- _Извлечённый текст_

'''

Убит под Гжатском (газета «Красное знамя», 1988 год)
…Полупустой автобус погромыхивает на ухабах. За оконным стеклом — Смоленщина. Земля заливных лугов, дремучих лесов и улыбчивых большеруких людей. Деревни здесь нечасты, и автобус идет от Гагарина до самого Клушина почти без остановок. Клушино, большая деревня дворов в полтораста — конечный пункт маршрута. Дальше — черные, зачастую по-таежному непролазные леса, жилья нет на десятки километров. Сейчас нет. Раньше было. Лесные деревушки — Груздево, Сорокино, Клячино и многие другие, выжженные в войну, так больше и не поднялись. Умолкли, словно пересохшие когда-то звонкие роднички. Здесь гремели бои. Страшные, многомесячные, на крайнем пределе сил, на последнем всхрипе окровавленного рта. Именно здесь, в этих черных лесах, летом 1942 года, яростно наступавшие войска Западного фронта приняли на себя таранный контрудар 9-й немецкой армии. Всеми силами гитлеровское командование стремилось удержать Ржевский выступ и выгодные для дальнейшего наступления на Москву позиции по рекам Гжати и Вазузе. Ценой невероятных усилий и многих тысяч человеческих жизней дивизиям 20-й и 31-й армий удалось остановить тут немецкое контрнаступление, измотать ударные бронетанковые группировки врага и заставить командование группы армий «Центр» отказаться от проведения запланированной на конец лета операции «Вирбельвинд». Линия фронта долго не могла стабилизироваться: лесные деревушки иногда по нескольку раз в день переходили из рук в руки. Горел лес, горела земля, горело все, что могло и не могло гореть. Нащупывая бреши в немецкой обороне, войска 20-й армии постоянно меняли направления атак, некоторые части сами оказывались в кратковременных окружениях и вели тяжелые оборонительные бои. Ржевско-Вяземская операция закончилась лишь в марте 1943 года освобождением Ржева и Вязьмы. Вспыхивающий разноцветными трассерами и артиллерийскими зарницами фронт покатился дальше, на запад, а здесь, на заболоченных берегах Гжати, воцарилась долгожданная тишина.
Только что на моих глазах трактор выворотил плугом из пашни два ящика советских бронебойных снарядов. Словно и не лежали они в земле целые десятилетия: новенькие, хоть сейчас в ствол. Трактористы, народ общительный и дружелюбный, охотно вступают со мной в разговор.
— Такого добра у нас навалом. Здесь-то еще что, а вот дальше, на Груэдево, на Сорокино, — невысокий мужчина лет сорока пяти задумчиво вертит в заскорузлых пальцах зеленоватую медную гильзу.

'''

Сохранённые записи
'''

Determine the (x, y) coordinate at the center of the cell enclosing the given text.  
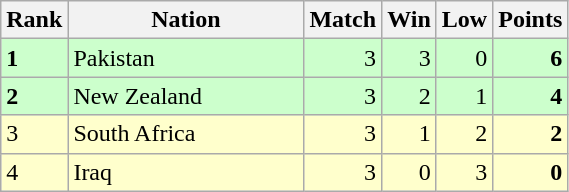
New Zealand (186, 96)
Match (343, 20)
Rank (34, 20)
Pakistan (186, 58)
Win (410, 20)
Nation (186, 20)
Points (530, 20)
6 (530, 58)
South Africa (186, 134)
Low (464, 20)
Iraq (186, 172)
Determine the (X, Y) coordinate at the center of the cell enclosing the given text.  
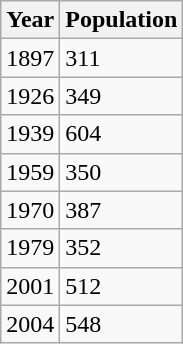
548 (122, 324)
512 (122, 286)
Population (122, 20)
349 (122, 96)
2001 (30, 286)
2004 (30, 324)
1897 (30, 58)
1979 (30, 248)
1970 (30, 210)
350 (122, 172)
604 (122, 134)
1959 (30, 172)
Year (30, 20)
387 (122, 210)
1926 (30, 96)
352 (122, 248)
1939 (30, 134)
311 (122, 58)
Determine the [X, Y] coordinate at the center of the cell enclosing the given text.  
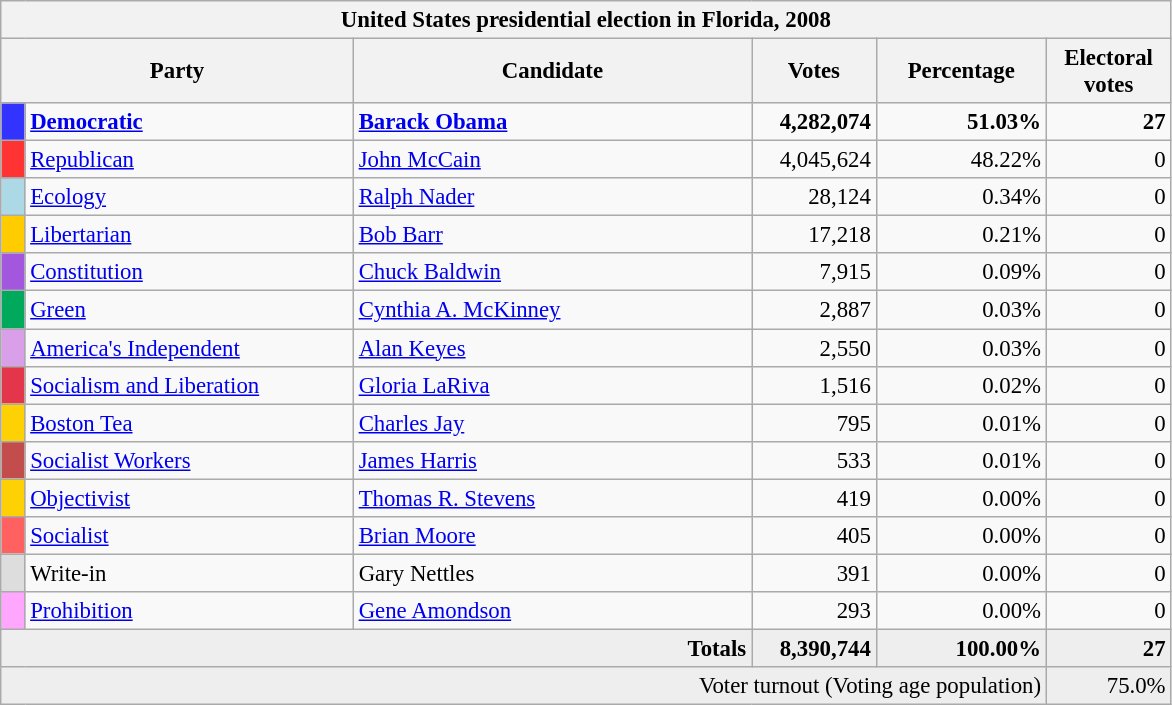
Bob Barr [552, 235]
Thomas R. Stevens [552, 498]
391 [814, 573]
75.0% [1108, 686]
Voter turnout (Voting age population) [524, 686]
0.02% [961, 385]
419 [814, 498]
405 [814, 536]
America's Independent [189, 348]
8,390,744 [814, 648]
Objectivist [189, 498]
1,516 [814, 385]
Percentage [961, 72]
Gary Nettles [552, 573]
Constitution [189, 273]
Candidate [552, 72]
Chuck Baldwin [552, 273]
7,915 [814, 273]
Socialism and Liberation [189, 385]
Gloria LaRiva [552, 385]
Democratic [189, 122]
0.21% [961, 235]
Ralph Nader [552, 197]
Party [178, 72]
Write-in [189, 573]
293 [814, 611]
Boston Tea [189, 423]
Socialist Workers [189, 460]
Cynthia A. McKinney [552, 310]
2,887 [814, 310]
2,550 [814, 348]
Brian Moore [552, 536]
Republican [189, 160]
17,218 [814, 235]
48.22% [961, 160]
0.34% [961, 197]
Charles Jay [552, 423]
4,045,624 [814, 160]
Alan Keyes [552, 348]
Ecology [189, 197]
United States presidential election in Florida, 2008 [586, 20]
Totals [376, 648]
Prohibition [189, 611]
John McCain [552, 160]
100.00% [961, 648]
0.09% [961, 273]
Socialist [189, 536]
James Harris [552, 460]
51.03% [961, 122]
Green [189, 310]
Gene Amondson [552, 611]
4,282,074 [814, 122]
Libertarian [189, 235]
795 [814, 423]
533 [814, 460]
Electoral votes [1108, 72]
28,124 [814, 197]
Barack Obama [552, 122]
Votes [814, 72]
Output the (X, Y) coordinate of the center of the cell containing the given text.  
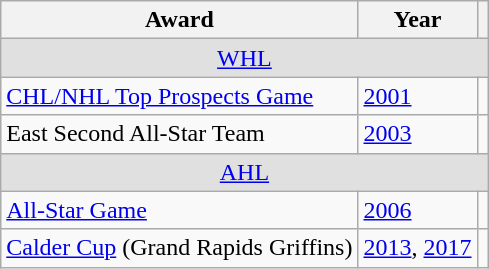
2001 (418, 96)
2003 (418, 134)
All-Star Game (180, 210)
East Second All-Star Team (180, 134)
CHL/NHL Top Prospects Game (180, 96)
AHL (244, 172)
WHL (244, 58)
2013, 2017 (418, 248)
Year (418, 20)
2006 (418, 210)
Award (180, 20)
Calder Cup (Grand Rapids Griffins) (180, 248)
Provide the [X, Y] coordinate of the cell's center where the given text is located.  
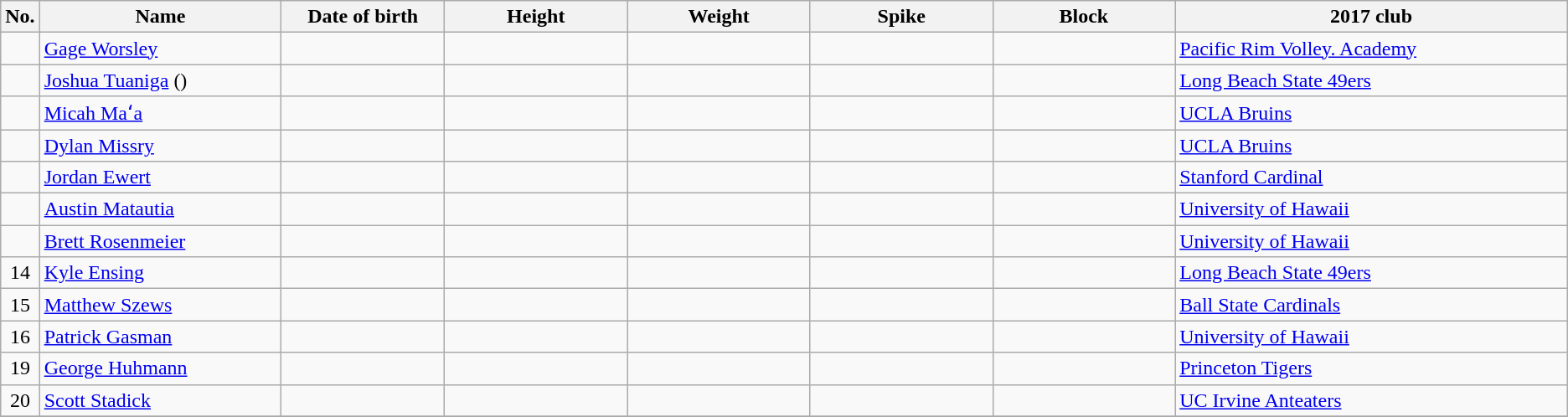
George Huhmann [161, 369]
Height [536, 17]
Scott Stadick [161, 400]
16 [20, 337]
Joshua Tuaniga () [161, 80]
Micah Maʻa [161, 113]
Jordan Ewert [161, 178]
Dylan Missry [161, 145]
Princeton Tigers [1372, 369]
Gage Worsley [161, 49]
Weight [719, 17]
2017 club [1372, 17]
20 [20, 400]
Kyle Ensing [161, 273]
Spike [901, 17]
Ball State Cardinals [1372, 305]
Pacific Rim Volley. Academy [1372, 49]
UC Irvine Anteaters [1372, 400]
Matthew Szews [161, 305]
Block [1084, 17]
Austin Matautia [161, 209]
No. [20, 17]
Name [161, 17]
Stanford Cardinal [1372, 178]
14 [20, 273]
15 [20, 305]
Date of birth [364, 17]
19 [20, 369]
Patrick Gasman [161, 337]
Brett Rosenmeier [161, 241]
Find where the given text appears and provide that cell's center as [X, Y] coordinate. 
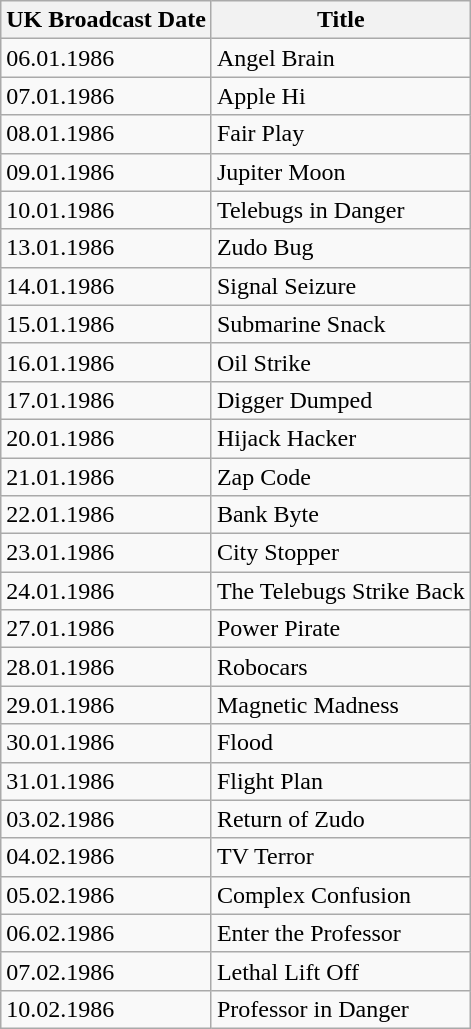
UK Broadcast Date [106, 20]
06.02.1986 [106, 933]
Submarine Snack [340, 324]
Robocars [340, 667]
Flood [340, 743]
07.02.1986 [106, 971]
Fair Play [340, 134]
21.01.1986 [106, 477]
07.01.1986 [106, 96]
13.01.1986 [106, 248]
Complex Confusion [340, 895]
Hijack Hacker [340, 438]
24.01.1986 [106, 591]
05.02.1986 [106, 895]
15.01.1986 [106, 324]
The Telebugs Strike Back [340, 591]
29.01.1986 [106, 705]
City Stopper [340, 553]
10.01.1986 [106, 210]
Professor in Danger [340, 1009]
Digger Dumped [340, 400]
31.01.1986 [106, 781]
TV Terror [340, 857]
23.01.1986 [106, 553]
30.01.1986 [106, 743]
27.01.1986 [106, 629]
Enter the Professor [340, 933]
28.01.1986 [106, 667]
Title [340, 20]
Signal Seizure [340, 286]
Bank Byte [340, 515]
Flight Plan [340, 781]
14.01.1986 [106, 286]
17.01.1986 [106, 400]
Oil Strike [340, 362]
20.01.1986 [106, 438]
Magnetic Madness [340, 705]
Telebugs in Danger [340, 210]
04.02.1986 [106, 857]
09.01.1986 [106, 172]
Power Pirate [340, 629]
03.02.1986 [106, 819]
08.01.1986 [106, 134]
Zap Code [340, 477]
Lethal Lift Off [340, 971]
22.01.1986 [106, 515]
Return of Zudo [340, 819]
Zudo Bug [340, 248]
Apple Hi [340, 96]
16.01.1986 [106, 362]
10.02.1986 [106, 1009]
Angel Brain [340, 58]
Jupiter Moon [340, 172]
06.01.1986 [106, 58]
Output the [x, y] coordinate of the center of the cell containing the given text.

'''

- _Что сделать_
a – Когда и чем, по словам статьи, закончилась Ржевско-Вяземская операция?
b – Почему, согласно статье, автобус идёт от Гагарина до Клушина почти без остановок?
c – Перепишите из статьи отрывок между словами «Только что на» и «зеленоватую медную гильзу.», включая их.

- _Ответы к заданиям_
a – В марте 1943 года освобождением Ржева и Вязьмы.

b – Деревни в этих местах встречаются нечасто. Поэтому автобус почти не останавливается до самого Клушина.

c –
Только что на моих глазах трактор выворотил плугом из пашни два ящика советских бронебойных снарядов. Словно и не лежали они в земле целые десятилетия: новенькие, хоть сейчас в ствол. Трактористы, народ общительный и дружелюбный, охотно вступают со мной в разговор.
— Такого добра у нас навалом. Здесь-то еще что, а вот дальше, на Груэдево, на Сорокино, — невысокий мужчина лет сорока пяти задумчиво вертит в заскорузлых пальцах зеленоватую медную гильзу.